• [WHAT THE TASK ASKS] Your answer should hold exactly the lines from the line containing "You are a computer-use agent. The image size is (864, 504)." through the end of the entries that follow.

++++ DATA TO USE

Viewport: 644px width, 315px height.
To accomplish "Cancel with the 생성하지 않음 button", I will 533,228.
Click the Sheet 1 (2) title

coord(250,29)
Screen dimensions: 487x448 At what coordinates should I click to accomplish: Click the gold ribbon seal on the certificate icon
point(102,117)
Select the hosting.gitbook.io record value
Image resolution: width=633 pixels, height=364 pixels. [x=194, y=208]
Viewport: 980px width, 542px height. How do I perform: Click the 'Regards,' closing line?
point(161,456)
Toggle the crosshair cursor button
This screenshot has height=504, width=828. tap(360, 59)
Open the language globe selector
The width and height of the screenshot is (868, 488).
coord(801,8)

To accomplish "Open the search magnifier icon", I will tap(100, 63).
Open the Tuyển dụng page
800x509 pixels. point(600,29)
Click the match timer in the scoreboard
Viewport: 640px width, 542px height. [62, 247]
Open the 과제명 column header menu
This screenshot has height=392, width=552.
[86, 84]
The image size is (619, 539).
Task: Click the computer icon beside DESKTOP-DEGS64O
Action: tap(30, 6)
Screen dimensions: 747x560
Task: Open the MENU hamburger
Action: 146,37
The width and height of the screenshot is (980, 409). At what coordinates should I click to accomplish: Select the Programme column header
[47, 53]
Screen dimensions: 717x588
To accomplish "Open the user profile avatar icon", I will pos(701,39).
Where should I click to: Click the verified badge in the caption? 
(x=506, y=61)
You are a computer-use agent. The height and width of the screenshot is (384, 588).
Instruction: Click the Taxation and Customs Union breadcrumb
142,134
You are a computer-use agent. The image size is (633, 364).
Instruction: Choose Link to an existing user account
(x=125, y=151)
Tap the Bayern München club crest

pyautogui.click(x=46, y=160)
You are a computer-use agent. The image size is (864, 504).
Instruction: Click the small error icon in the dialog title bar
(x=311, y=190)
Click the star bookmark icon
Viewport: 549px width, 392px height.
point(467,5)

++++++++

• [SOLVED PROBLEM]
You are a computer-use agent. The image size is (864, 504).
Instruction: Click the small error icon in the dialog title bar
(x=311, y=190)
Click the star bookmark icon
Viewport: 549px width, 392px height.
point(467,5)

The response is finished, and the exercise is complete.